Love's
Initiations (an excerpt)
Thomas Moore
We sometimes
talk about love lightly, not acknowledging how powerful and
lasting it can be. We always expect love to be healing and
whole, and then are astonished to find that it can create hollow
gaps and empty failures. Going through a divorce is often a
long and painful process that never truly ends. Often we
never know completely if we've done the right thing, and even if
we enjoy some peace of mind about the decision, memory and
attachment continue to persist, if only in dreams. People
are also tortured emotionally about love that was never
expressed. A woman cries whenever she thinks of her father
going into surgery the last time she saw him. She felt a
strong urge within herself to tell him that she loved him, even
though their relationship had been strained all her life, but she
held back, and then it was too late. Her remorse is bitter
and persistent. In his Symposium, his great book on the
nature of love, Plato called love the child of fullness and
emptiness. Each of these aspects somehow accompanies the
other.
Our love of
love and our high expectations that it will somehow make life
complete seem to be an integral part of the experience. Love
seems to promise that life's gaping wounds will close up and
heal. It makes little difference that in the past love has
shown itself to be painful and disturbing. There is
something self-renewing in love. Like the goddesses of
Greece, it is able to renew its virginity in a bath of
forgetfulness.
I suppose we
do learn some things about love each time we experience it.
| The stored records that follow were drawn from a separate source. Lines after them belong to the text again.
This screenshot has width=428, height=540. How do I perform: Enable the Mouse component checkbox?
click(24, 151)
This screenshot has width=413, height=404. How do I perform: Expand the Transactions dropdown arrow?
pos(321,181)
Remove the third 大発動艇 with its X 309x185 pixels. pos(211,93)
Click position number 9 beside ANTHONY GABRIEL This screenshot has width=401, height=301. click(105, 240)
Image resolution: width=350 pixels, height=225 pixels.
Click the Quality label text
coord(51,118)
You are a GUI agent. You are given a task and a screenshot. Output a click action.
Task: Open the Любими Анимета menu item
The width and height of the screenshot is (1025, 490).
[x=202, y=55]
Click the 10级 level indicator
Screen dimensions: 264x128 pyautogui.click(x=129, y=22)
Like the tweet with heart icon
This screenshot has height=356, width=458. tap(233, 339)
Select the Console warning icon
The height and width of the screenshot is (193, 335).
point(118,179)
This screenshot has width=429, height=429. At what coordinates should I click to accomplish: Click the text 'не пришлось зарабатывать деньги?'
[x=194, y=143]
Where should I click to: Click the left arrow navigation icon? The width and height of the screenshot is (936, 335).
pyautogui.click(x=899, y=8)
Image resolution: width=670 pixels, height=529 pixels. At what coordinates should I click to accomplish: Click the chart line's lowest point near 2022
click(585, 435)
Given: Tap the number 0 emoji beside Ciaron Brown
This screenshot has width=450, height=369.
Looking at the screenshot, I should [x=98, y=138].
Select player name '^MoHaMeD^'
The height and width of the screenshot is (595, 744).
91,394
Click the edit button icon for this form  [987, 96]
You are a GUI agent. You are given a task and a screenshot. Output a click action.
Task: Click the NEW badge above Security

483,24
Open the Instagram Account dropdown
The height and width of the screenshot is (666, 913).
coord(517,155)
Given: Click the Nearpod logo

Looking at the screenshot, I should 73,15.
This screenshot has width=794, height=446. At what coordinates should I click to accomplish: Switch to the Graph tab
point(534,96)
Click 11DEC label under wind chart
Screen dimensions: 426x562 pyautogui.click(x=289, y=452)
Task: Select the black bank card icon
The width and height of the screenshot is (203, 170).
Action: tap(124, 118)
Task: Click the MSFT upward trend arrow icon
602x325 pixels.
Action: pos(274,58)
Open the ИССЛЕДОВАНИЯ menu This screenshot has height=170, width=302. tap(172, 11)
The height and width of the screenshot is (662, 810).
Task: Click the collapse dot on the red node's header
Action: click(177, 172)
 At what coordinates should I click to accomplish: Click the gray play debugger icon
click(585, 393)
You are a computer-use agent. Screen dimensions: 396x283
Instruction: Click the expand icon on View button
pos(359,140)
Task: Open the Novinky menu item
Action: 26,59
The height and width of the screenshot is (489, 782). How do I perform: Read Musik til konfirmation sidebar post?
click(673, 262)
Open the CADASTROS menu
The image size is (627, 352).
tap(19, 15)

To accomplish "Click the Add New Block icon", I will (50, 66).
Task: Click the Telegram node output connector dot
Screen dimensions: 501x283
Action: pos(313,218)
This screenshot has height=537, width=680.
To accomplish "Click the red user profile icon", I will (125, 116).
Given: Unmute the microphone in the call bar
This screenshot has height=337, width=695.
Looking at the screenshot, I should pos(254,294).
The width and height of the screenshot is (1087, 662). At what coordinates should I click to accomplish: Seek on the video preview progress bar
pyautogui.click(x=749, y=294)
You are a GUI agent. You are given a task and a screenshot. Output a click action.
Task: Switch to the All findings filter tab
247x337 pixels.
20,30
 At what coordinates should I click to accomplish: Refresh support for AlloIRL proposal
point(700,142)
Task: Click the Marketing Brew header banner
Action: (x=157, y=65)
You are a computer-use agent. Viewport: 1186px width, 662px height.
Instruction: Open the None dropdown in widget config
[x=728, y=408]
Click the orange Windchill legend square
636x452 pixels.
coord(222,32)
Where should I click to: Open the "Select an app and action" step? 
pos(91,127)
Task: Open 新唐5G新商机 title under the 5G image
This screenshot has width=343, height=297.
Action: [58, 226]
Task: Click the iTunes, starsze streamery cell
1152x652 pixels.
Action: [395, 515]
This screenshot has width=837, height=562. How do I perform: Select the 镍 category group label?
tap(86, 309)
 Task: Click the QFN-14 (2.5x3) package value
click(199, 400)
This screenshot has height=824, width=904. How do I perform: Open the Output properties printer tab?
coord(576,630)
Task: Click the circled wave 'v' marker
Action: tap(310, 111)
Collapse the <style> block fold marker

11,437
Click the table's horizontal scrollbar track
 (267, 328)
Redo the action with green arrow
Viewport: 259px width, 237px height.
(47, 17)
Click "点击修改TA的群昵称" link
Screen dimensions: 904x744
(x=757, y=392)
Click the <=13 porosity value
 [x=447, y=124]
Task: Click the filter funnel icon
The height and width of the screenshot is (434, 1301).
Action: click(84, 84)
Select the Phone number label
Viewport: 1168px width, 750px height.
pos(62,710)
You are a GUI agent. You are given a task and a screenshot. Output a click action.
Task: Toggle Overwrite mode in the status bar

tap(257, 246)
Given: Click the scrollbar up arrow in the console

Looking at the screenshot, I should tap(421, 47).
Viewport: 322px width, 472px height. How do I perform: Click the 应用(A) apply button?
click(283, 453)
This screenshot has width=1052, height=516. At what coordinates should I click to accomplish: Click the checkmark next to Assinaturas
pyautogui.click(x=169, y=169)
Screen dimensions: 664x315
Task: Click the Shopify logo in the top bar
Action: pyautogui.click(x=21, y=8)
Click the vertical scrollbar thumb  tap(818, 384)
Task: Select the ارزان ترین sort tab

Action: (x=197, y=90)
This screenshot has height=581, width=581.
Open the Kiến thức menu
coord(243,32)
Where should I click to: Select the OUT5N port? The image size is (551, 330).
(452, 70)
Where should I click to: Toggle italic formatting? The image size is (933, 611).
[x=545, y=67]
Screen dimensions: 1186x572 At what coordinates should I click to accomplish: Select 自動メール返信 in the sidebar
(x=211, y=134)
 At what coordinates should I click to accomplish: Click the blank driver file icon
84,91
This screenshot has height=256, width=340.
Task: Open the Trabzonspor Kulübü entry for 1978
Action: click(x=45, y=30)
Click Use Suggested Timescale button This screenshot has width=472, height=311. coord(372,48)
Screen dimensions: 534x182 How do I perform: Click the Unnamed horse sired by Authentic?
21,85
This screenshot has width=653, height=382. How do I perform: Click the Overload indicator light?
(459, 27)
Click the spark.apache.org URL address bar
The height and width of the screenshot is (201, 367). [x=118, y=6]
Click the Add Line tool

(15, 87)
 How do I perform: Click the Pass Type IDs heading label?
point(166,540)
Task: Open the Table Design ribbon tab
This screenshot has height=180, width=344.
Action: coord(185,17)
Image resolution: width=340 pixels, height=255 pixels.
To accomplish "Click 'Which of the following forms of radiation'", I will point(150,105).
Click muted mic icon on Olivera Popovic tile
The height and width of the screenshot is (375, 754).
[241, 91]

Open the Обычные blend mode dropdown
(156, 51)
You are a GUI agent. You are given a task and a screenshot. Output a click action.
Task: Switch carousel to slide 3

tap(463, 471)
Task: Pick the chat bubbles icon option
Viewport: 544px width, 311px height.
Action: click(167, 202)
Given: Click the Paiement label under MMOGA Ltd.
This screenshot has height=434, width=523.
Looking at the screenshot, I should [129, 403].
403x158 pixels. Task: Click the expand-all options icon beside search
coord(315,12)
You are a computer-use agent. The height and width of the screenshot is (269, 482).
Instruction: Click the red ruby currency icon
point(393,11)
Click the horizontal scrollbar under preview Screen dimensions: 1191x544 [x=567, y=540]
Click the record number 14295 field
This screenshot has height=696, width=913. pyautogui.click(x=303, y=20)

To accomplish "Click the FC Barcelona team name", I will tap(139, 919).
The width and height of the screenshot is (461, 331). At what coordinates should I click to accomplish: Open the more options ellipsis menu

In the failure of a relationship we resolve never to make the same
mistakes again. We get toughened to some extent and perhaps
become a little wiser. But love itself is eternally young
and always manifests some of the folly of youth. So, maybe
it is better not to become too jaded by love's sufferings and dead
ends, but rather to appreciate that emptiness is part of love's
heritage and therefore its very nature. It isn't necessary
to make strong efforts to avoid past mistakes or to learn how to
be clever about love. The advance we make after we have been
devastated by love may be to be able to enter it freely once
again, in spite of our suspicions, to draw ever closer to the
darkness and hollowness that are mysteriously necessary in love.
It may be
useful to consider love less as an aspect of relationship and more
as an event of the soul. This is the point of view taken in
ancient handbooks. There is no talk about making
relationships work, although there is celebration of friendship
and intimacy. The emphasis is on what love does for the
soul. does it bring broader vision? Does it initiate
the soul in some way? Does it carry the lover away from
earth to an awareness of divine things?